→ Collection entries
━━━
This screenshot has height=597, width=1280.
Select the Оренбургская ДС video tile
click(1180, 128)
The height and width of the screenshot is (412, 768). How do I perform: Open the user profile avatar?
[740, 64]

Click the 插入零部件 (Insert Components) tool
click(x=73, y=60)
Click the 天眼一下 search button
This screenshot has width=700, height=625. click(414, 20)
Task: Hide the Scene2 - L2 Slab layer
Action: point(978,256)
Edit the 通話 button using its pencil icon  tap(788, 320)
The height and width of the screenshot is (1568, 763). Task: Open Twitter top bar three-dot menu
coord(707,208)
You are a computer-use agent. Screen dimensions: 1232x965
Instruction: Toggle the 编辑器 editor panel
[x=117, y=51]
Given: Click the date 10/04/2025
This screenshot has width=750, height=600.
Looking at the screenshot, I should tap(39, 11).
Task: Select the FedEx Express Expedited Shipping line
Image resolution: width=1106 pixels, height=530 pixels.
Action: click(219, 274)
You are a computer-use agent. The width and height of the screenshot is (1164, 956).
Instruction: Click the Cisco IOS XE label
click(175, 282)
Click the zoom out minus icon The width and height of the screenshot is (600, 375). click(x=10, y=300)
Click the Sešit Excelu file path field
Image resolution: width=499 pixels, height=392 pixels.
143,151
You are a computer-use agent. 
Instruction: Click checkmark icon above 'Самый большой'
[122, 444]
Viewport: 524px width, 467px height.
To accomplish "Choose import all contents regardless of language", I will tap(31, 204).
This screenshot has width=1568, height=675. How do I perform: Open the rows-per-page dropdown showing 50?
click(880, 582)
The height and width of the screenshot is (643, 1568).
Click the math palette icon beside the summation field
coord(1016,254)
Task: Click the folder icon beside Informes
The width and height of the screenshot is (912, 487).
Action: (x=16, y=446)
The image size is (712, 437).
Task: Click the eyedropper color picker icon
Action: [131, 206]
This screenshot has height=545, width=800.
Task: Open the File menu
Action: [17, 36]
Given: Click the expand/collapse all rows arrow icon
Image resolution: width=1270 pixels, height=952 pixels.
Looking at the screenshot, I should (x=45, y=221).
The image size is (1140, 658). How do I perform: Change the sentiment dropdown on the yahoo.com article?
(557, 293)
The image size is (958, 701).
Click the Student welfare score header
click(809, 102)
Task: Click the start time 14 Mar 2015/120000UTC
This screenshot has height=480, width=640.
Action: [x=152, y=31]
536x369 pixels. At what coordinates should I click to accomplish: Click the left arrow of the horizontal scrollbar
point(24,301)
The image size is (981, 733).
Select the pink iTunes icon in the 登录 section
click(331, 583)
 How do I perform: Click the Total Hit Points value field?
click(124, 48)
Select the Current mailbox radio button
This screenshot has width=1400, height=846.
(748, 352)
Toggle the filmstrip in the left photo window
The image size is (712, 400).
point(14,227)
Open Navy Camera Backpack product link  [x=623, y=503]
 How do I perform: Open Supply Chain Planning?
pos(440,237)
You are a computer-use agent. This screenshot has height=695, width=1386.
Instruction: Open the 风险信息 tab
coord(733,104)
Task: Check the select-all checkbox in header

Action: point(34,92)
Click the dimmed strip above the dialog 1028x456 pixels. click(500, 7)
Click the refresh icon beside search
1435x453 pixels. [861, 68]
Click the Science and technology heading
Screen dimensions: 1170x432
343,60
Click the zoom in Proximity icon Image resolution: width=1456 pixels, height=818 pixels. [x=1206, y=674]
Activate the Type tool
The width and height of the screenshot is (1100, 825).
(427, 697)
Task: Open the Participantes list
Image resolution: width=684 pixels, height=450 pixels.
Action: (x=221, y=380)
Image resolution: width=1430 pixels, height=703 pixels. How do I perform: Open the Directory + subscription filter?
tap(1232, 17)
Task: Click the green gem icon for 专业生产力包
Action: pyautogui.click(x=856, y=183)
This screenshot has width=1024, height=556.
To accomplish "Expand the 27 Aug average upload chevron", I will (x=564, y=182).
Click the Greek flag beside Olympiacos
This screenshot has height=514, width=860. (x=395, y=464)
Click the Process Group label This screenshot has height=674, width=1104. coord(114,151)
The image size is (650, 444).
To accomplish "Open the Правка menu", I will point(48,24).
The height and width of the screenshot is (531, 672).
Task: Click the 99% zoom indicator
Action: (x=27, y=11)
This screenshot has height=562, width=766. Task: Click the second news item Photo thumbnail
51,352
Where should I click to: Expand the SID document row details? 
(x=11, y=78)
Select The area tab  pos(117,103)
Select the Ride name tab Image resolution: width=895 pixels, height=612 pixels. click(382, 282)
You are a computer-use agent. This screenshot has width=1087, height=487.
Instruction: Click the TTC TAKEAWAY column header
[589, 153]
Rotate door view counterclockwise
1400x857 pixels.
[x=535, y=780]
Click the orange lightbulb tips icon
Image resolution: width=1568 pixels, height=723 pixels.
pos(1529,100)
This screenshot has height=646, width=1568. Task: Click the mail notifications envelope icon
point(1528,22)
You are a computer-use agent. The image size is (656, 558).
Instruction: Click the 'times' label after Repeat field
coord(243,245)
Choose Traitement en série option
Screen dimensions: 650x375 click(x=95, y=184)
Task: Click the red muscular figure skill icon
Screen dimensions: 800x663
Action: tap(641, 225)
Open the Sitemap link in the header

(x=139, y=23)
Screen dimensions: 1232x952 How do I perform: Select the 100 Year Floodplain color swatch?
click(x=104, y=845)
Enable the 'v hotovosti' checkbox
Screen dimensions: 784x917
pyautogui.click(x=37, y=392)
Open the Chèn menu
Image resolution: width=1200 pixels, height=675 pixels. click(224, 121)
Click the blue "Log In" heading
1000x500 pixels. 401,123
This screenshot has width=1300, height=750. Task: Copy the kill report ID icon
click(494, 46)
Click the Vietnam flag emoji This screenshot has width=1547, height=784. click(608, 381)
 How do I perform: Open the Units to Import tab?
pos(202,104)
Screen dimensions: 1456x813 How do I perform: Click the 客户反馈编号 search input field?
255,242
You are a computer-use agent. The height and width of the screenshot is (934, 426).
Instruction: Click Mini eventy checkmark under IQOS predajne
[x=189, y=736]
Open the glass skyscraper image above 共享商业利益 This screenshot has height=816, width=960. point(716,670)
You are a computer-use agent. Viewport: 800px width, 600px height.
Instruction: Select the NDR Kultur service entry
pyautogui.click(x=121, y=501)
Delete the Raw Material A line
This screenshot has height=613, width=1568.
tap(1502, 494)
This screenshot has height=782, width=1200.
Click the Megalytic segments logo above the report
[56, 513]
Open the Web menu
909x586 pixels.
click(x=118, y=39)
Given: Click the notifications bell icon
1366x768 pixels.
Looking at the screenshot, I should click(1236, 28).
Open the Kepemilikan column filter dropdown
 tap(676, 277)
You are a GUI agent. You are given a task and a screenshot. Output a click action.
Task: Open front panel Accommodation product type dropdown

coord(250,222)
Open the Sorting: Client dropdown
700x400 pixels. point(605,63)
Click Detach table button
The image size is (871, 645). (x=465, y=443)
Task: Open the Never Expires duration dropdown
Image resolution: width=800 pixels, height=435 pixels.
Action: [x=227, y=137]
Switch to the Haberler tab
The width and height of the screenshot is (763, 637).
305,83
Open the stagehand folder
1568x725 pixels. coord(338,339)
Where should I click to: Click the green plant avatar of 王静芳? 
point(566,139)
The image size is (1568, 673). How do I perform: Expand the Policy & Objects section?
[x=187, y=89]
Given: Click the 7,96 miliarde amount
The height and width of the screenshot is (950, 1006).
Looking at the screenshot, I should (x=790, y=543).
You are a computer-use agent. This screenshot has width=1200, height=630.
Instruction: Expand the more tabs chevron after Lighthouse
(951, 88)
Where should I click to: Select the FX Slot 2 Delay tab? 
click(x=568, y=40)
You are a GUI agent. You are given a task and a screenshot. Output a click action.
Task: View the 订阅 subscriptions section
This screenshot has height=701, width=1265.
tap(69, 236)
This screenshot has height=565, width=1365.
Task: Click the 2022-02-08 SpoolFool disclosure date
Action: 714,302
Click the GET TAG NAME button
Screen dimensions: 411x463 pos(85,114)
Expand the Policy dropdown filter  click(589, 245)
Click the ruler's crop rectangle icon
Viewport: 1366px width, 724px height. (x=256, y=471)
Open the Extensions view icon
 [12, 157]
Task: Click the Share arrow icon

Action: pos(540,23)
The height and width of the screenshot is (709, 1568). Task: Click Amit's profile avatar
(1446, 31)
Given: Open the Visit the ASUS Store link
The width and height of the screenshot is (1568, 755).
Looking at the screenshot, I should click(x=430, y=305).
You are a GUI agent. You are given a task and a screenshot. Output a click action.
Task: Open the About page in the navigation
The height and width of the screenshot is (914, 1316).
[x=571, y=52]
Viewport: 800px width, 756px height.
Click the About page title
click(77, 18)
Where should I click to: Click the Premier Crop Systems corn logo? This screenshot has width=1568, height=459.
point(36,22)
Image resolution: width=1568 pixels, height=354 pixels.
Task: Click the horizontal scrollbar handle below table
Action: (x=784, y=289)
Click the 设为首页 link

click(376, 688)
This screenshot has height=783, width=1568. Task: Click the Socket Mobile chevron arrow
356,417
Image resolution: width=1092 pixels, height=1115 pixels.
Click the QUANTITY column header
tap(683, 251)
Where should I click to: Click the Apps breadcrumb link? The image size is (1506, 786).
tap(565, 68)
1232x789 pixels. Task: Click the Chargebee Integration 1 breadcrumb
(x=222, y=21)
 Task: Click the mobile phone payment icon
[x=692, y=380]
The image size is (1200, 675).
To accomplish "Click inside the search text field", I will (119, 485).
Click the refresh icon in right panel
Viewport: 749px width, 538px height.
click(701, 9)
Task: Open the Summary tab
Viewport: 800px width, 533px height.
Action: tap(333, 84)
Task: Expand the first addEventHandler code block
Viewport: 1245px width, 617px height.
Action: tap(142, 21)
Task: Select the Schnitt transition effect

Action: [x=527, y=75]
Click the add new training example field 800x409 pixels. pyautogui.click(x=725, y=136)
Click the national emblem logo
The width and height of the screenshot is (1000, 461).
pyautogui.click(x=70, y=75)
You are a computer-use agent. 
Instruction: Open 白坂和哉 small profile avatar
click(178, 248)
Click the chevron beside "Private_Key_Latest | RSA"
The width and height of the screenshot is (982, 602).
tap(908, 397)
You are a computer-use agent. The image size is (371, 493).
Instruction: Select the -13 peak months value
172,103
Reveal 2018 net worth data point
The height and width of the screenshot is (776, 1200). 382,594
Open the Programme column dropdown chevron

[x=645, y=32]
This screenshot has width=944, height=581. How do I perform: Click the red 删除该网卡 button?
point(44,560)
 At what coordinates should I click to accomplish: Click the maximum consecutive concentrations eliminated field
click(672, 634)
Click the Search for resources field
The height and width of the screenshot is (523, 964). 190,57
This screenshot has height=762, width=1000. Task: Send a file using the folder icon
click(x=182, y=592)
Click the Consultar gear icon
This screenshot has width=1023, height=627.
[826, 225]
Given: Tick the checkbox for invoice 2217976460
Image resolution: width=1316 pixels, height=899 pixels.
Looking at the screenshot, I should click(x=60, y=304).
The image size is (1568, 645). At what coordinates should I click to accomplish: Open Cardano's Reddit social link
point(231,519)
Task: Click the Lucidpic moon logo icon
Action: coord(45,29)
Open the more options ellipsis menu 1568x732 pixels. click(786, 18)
━━━
→ Requirement
From the records above, transcribe exactly the run of lines that opens with the line holding "Where should I click to: Select" and closes with the line holding "Task: View the 订阅 subscriptions section", both included.

→ The completed task
Where should I click to: Select the FX Slot 2 Delay tab? 
click(x=568, y=40)
You are a GUI agent. You are given a task and a screenshot. Output a click action.
Task: View the 订阅 subscriptions section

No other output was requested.